Question about reading ORC file in Flink

2019-09-23 Thread ShuQi
Hi Guys,


The Flink version is 1.9.0. I use OrcTableSource to read ORC file in HDFS and 
the job is executed successfully, no any exception or error. But some 
fields(such as tagIndustry) are always null, actually these fields are not 
null. I can read these fields by direct reading it.

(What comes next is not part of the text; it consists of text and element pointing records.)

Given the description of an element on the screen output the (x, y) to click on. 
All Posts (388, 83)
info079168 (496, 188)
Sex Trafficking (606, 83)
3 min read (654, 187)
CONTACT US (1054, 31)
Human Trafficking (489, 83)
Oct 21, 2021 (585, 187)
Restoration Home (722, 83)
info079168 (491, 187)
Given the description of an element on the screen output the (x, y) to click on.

Below is my code:


//main
 final ParameterTool params = ParameterTool.fromArgs(args);


final ExecutionEnvironment env = 
ExecutionEnvironment.getExecutionEnvironment();


env.getConfig().setGlobalJobParameters(params);


Configuration config = new Configuration();




OrcTableSource orcTableSource = OrcTableSource
.builder()
.path(params.get("input"))
.forOrcSchema(TypeDescription.fromString(TYPE_INFO))
.withConfiguration(config)
.build();


DataSet dataSet = orcTableSource.getDataSet(env);


DataSet> counts = dataSet.flatMap(new 
Tokenizer()).groupBy(0).sum(1);


//read field
public void flatMap(Row row, Collector> out) {


String content = ((String) row.getField(6));
String tagIndustry = ((String) row.getField(35));


LOGGER.info("arity: " + row.getArity());
LOGGER.info("content: " + content);
LOGGER.info("tagIndustry: " + tagIndustry);
LOGGER.info("===");


if (Strings.isNullOrEmpty(content) || 
Strings.isNullOrEmpty(tagIndustry) || !tagIndustry.contains("FD001")) {
return;
}
// normalize and split the line
String[] tokens = content.toLowerCase().split("\\W+");


// emit the pairs
for (String token : tokens) {
if (token.length() > 0) {
out.collect(new Tuple2<>(token, 1));
}
}
}


Thanks for your help!


QiShu